» What is expected
Could you copy every line from the material below in which "target" appears?
Provided information Start Marker
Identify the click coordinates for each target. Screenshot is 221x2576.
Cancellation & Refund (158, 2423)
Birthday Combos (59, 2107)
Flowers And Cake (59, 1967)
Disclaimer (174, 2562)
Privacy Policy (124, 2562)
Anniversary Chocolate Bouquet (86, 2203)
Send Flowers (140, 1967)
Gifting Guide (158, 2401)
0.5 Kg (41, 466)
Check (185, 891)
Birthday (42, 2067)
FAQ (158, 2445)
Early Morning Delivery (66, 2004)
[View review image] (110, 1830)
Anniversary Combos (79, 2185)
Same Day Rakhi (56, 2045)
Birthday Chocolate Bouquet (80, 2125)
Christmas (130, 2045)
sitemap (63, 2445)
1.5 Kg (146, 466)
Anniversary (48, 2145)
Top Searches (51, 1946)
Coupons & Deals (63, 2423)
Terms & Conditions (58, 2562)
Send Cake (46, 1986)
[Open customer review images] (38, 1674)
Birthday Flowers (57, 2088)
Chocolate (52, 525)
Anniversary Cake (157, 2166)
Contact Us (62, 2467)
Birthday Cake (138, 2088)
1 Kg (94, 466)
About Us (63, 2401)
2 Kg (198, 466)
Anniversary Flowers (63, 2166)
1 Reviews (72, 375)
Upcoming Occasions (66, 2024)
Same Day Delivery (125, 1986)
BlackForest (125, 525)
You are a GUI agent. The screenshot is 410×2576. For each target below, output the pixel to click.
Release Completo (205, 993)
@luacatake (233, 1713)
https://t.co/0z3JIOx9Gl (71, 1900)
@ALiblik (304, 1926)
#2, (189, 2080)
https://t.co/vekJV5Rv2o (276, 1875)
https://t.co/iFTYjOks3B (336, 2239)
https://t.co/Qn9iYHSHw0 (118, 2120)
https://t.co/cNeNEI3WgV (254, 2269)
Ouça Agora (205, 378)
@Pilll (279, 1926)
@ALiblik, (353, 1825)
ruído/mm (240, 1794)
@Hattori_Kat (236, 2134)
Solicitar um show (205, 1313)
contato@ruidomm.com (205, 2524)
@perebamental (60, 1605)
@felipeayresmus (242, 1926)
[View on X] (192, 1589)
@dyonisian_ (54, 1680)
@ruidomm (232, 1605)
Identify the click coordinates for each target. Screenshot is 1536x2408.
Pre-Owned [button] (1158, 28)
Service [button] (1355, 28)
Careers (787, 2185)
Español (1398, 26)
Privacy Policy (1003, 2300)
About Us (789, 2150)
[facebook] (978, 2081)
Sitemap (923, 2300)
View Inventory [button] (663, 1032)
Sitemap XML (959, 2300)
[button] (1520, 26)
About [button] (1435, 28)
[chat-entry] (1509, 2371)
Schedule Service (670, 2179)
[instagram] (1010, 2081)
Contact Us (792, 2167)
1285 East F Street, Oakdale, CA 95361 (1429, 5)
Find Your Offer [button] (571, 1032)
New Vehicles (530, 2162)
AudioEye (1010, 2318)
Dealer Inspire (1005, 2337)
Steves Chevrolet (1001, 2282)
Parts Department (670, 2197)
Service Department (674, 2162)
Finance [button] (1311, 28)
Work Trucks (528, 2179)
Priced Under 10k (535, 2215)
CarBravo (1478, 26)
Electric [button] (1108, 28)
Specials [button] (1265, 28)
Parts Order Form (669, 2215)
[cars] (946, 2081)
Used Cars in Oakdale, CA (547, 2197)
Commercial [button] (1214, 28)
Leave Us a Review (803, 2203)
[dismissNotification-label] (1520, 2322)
Provided information End Marker
» Task result
Identify the click coordinates for each target. Screenshot is 221x2576.
You are a GUI agent. The screenshot is 410×2576. For each target below, output the pixel to click.
Identify the click coordinates for each target. Screenshot is 1536x2408.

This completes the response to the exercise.